Last updated on February 14th, 2013 at 09:00 am
This Saturday is an event at The Dragon in Guelph Ontario that will have Jeff Lemire, Scott Chandler, Marco Rudy and Jesse Jacobs. I plan attending to get a few books signed and a sketch or two so watch for coverage here.
For my area of Southern Ontario there isn’t a long history of comic shows, but for as long as I can remember there have been comic shop signings: creators coming to your local comic shop to sign and sketch for free. That’s right, the comic shop visit by creators has long been a free event for fans; I’m sure it’s rarely free for the comic shop but that’s another story.
Way, way back in the 1980s the comic shop chain Silver Snail brought in all kinds of wonderful artists like Moebius, Charles Vess, Bill Sienkiewicz, Kyle Baker and many more. They weren’t celebrities, they were ordinary people making the comics you loved and they were right there to shake hands with and interact. A personal connection in an intimate setting, the shop you were already comfortable in and could discuss all manner of comic minutiae that would only take place in that location.
That spirit of sharing and connection has been sparked lately through Free Comic Book Day and its opportunity to reach out to the community at large. People outside the collecting community don’t care who the artist is, they care that the guy who draws Spider-Man or Superman is at the comic store and they or their children can get a picture.
My local shop Big B Comics in Hamilton Ontario tries to get someone in twice a year for FCBD and their anniversary sale. They’re always popular and the crowd really enjoys the experience of interacting with a local comic artist. Once they had a big name local artist who doesn’t sketch, so he mostly sat around; artist as celebrity.

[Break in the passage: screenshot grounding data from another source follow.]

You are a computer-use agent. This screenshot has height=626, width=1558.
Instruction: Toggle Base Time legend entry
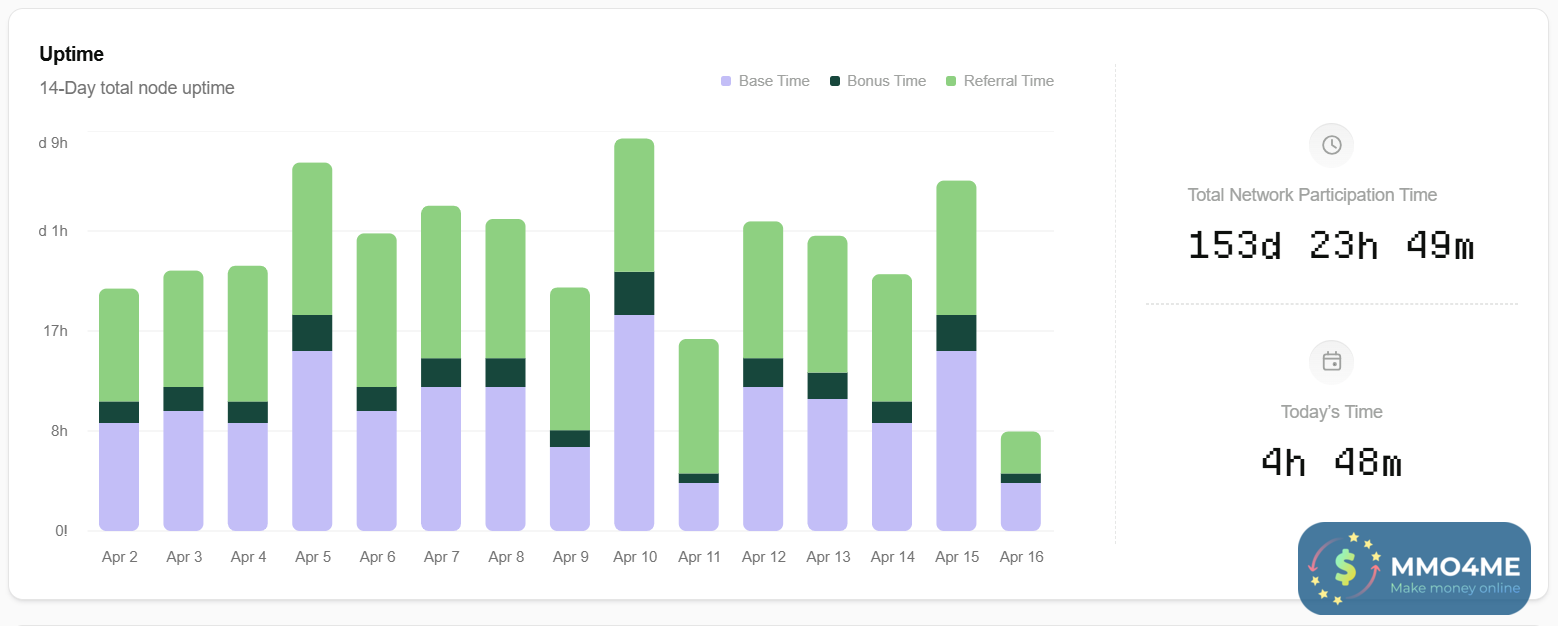(x=765, y=81)
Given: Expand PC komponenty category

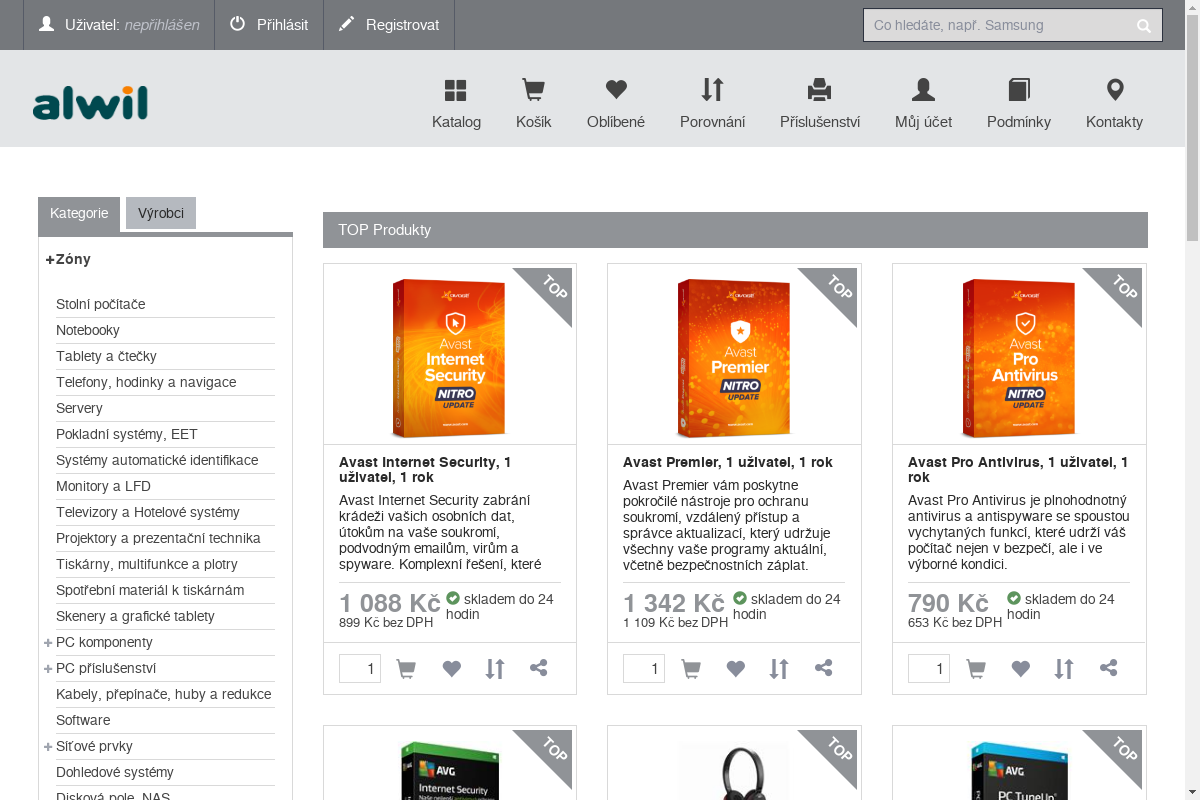Looking at the screenshot, I should point(48,642).
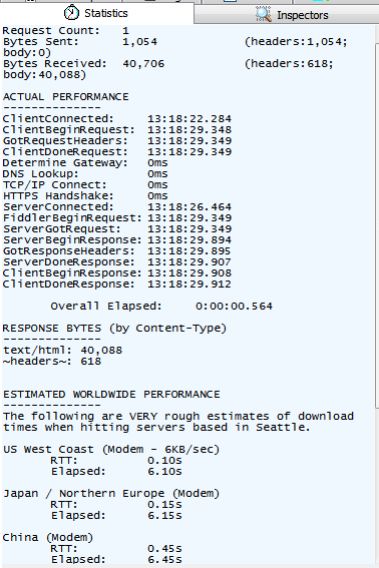Image resolution: width=379 pixels, height=568 pixels.
Task: Click the ClientConnected timestamp 13:18:22.284
Action: [189, 119]
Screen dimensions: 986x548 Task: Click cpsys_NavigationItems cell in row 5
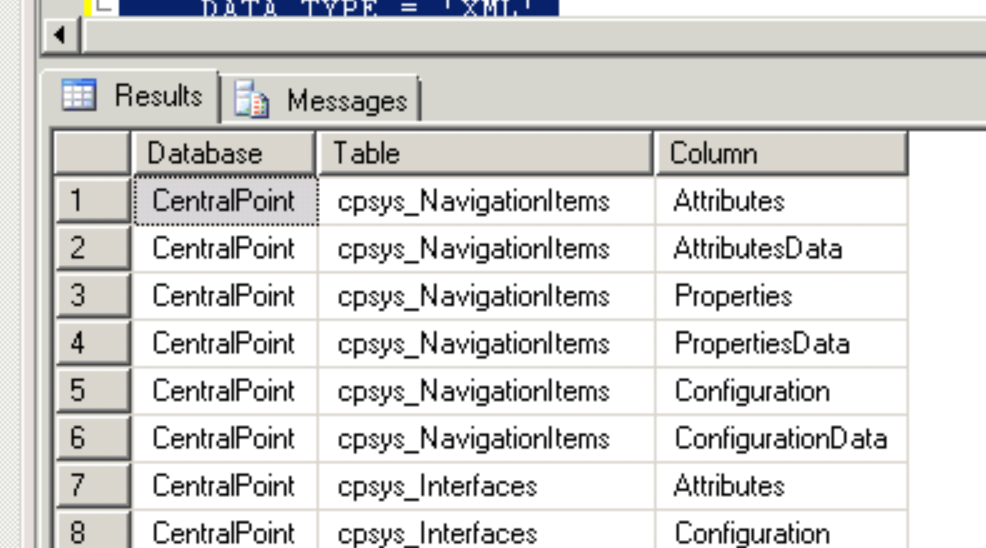coord(486,391)
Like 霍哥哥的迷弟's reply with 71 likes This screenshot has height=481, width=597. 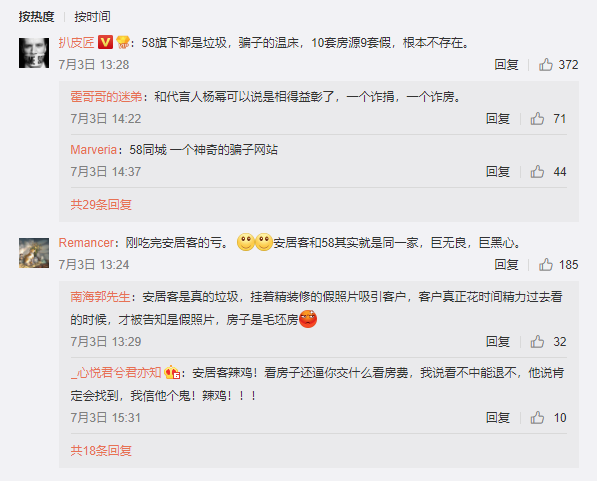pyautogui.click(x=537, y=119)
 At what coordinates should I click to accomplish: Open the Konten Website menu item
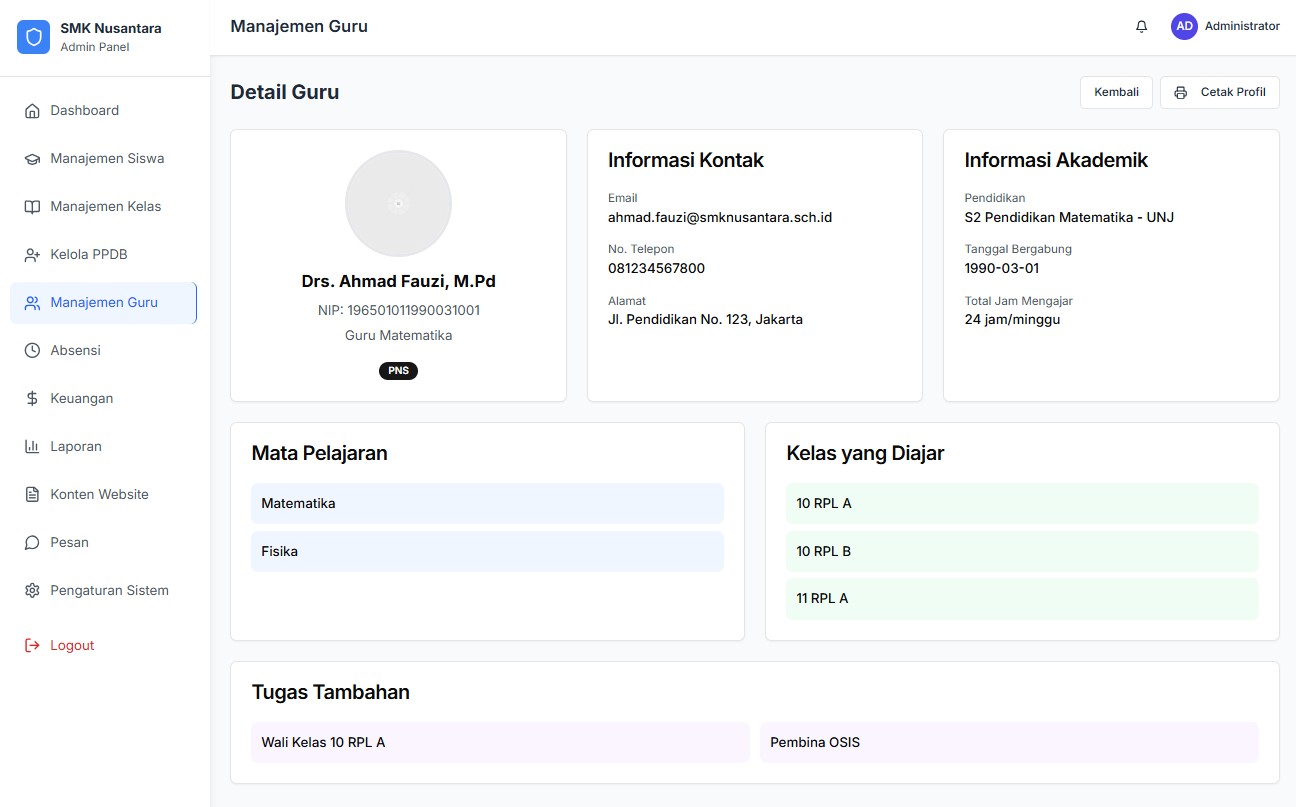tap(99, 495)
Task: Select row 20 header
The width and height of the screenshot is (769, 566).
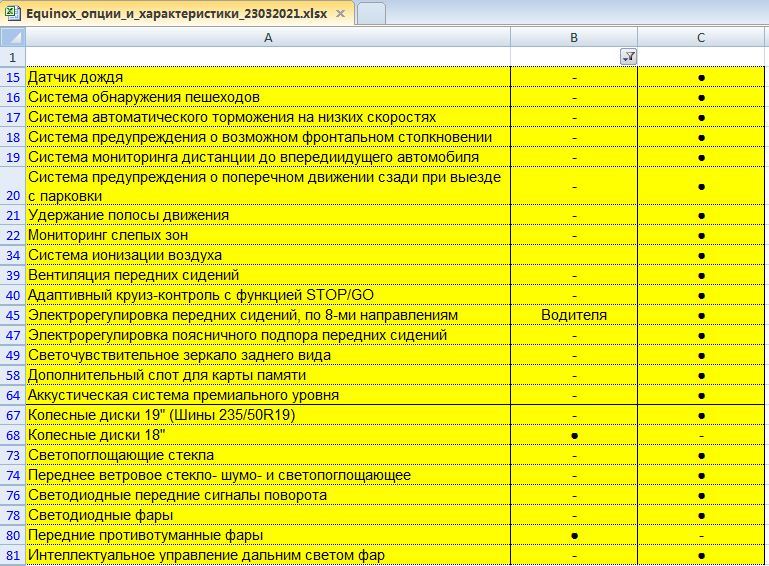Action: click(12, 186)
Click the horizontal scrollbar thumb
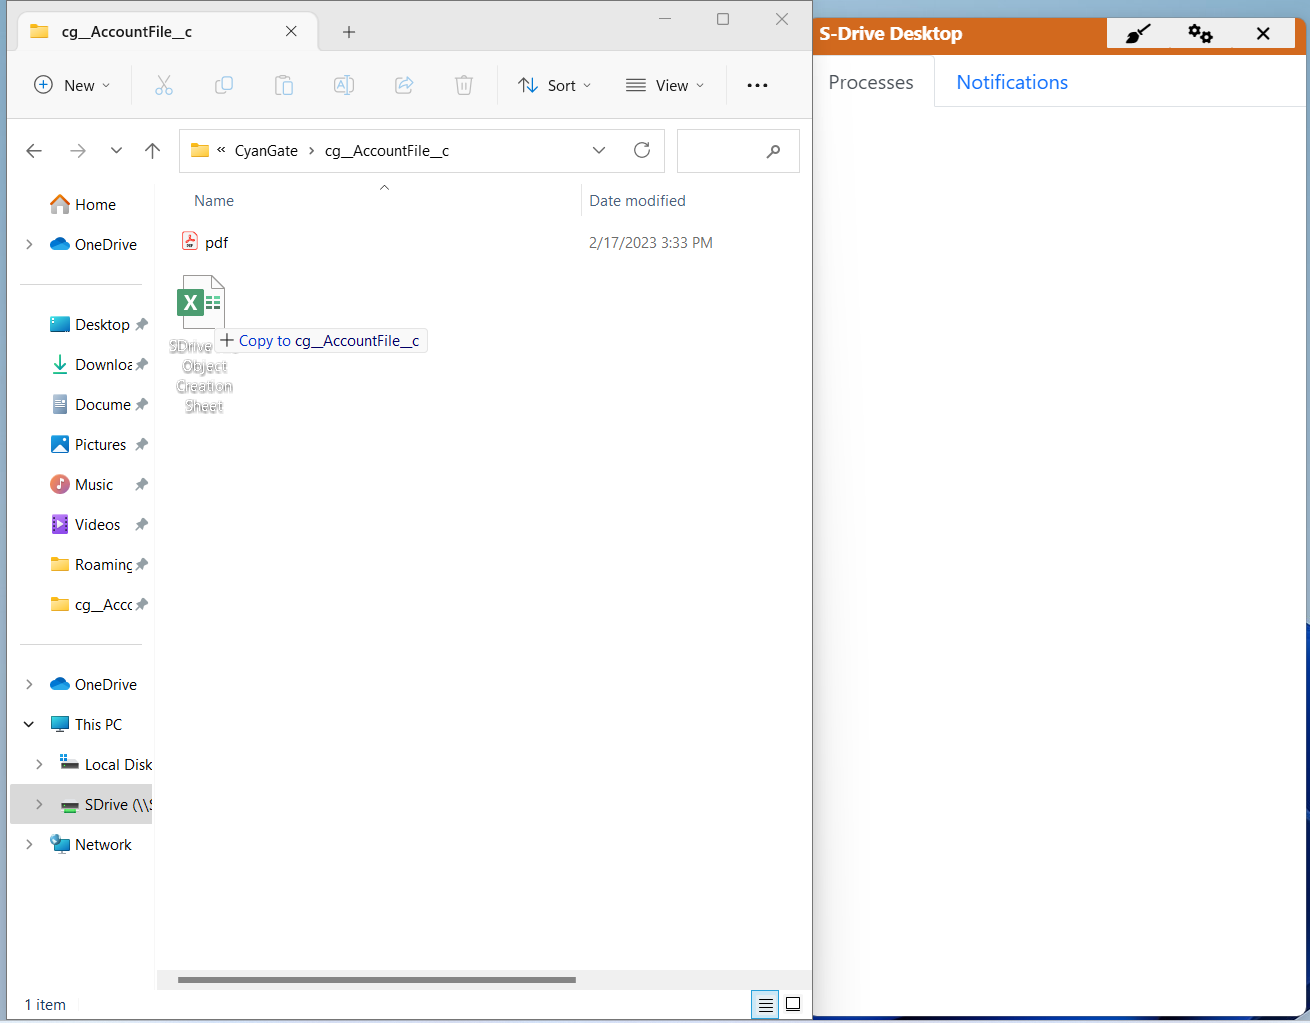Screen dimensions: 1310x1023 [376, 980]
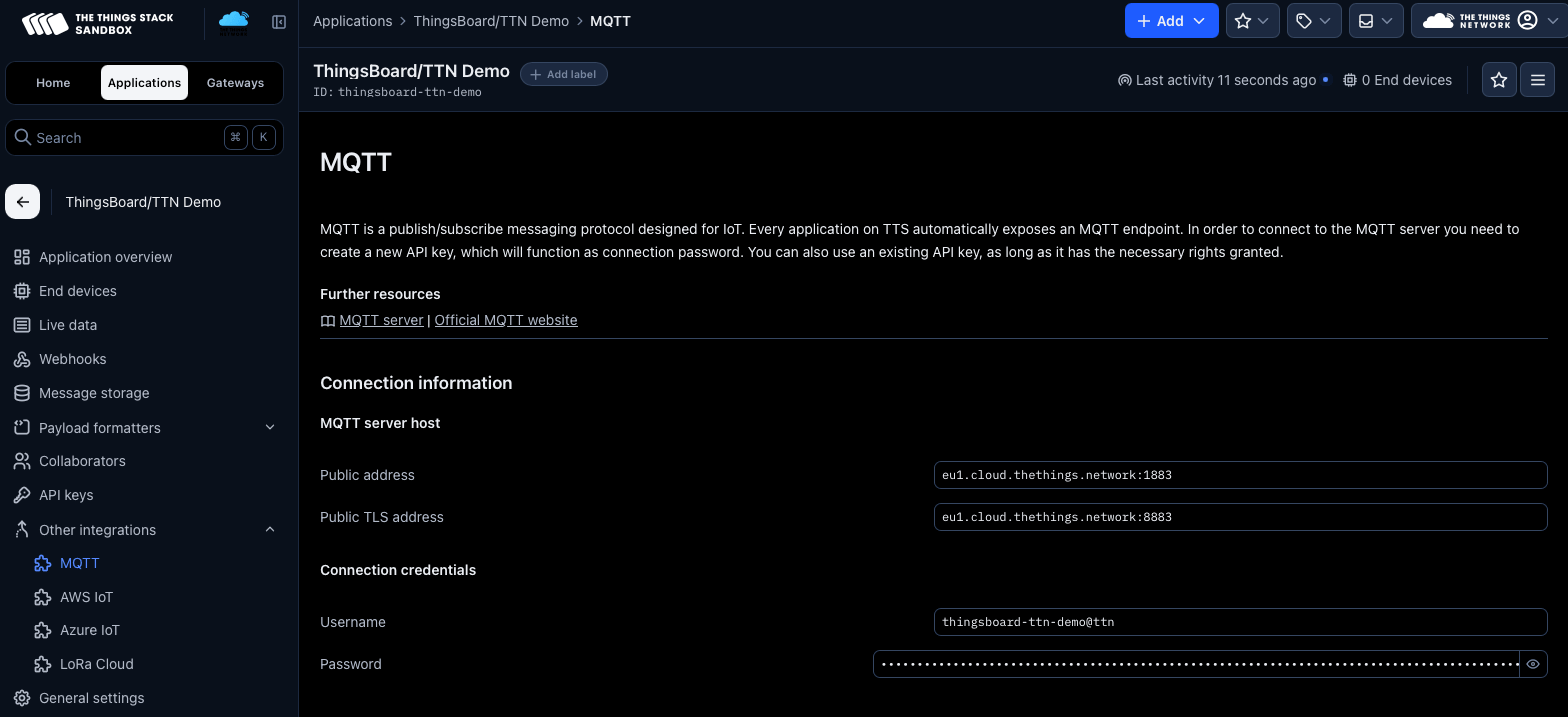Click the Add label button

tap(564, 74)
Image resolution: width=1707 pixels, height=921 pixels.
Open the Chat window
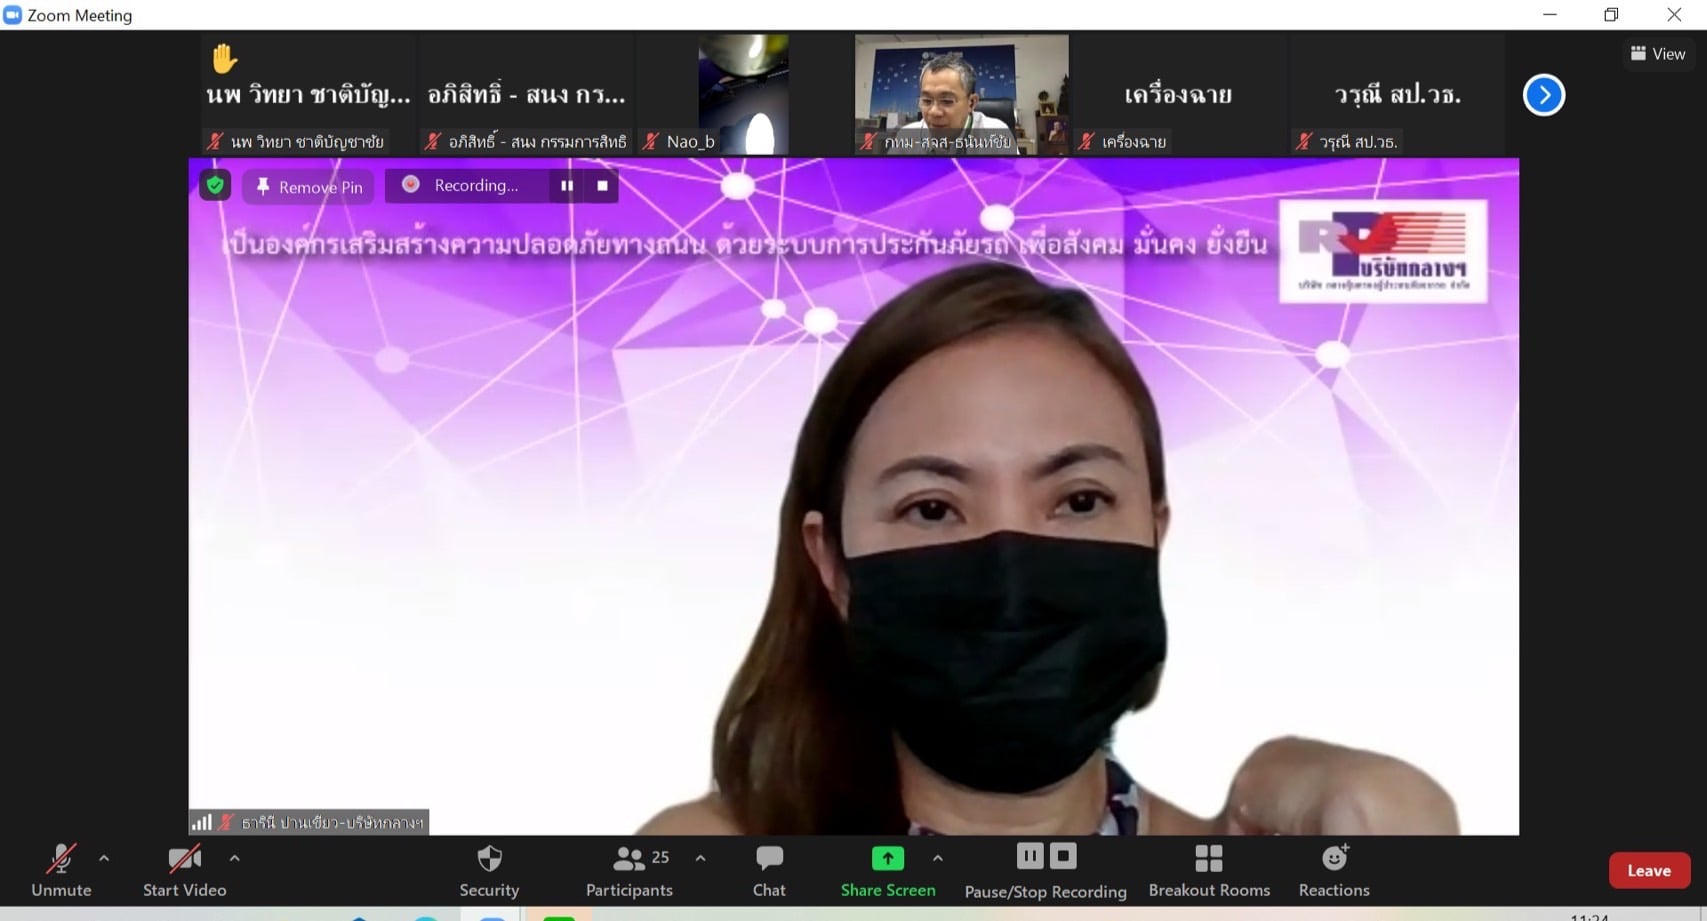pyautogui.click(x=768, y=870)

I was surprised when I visited my first convention and had to pay for sketches, but that’s the way it goes at a show for North Americans. Last weekend at Montreal Comiccon the bandes desinee artists were all brought in by La Gallery and all sketched for free as long as you had one of their books; if you didn’t they were for sale. I was thrilled to buy a book for $15 to $25 and have a wonderful sketch to boot. That seemed to jive with the crowd at the show: lots and lots of families with parents and children wandering around and enjoying themselves. I would never bring my family to Fan Expo: too large, crowded and focused on the fan as an individual. But I digress.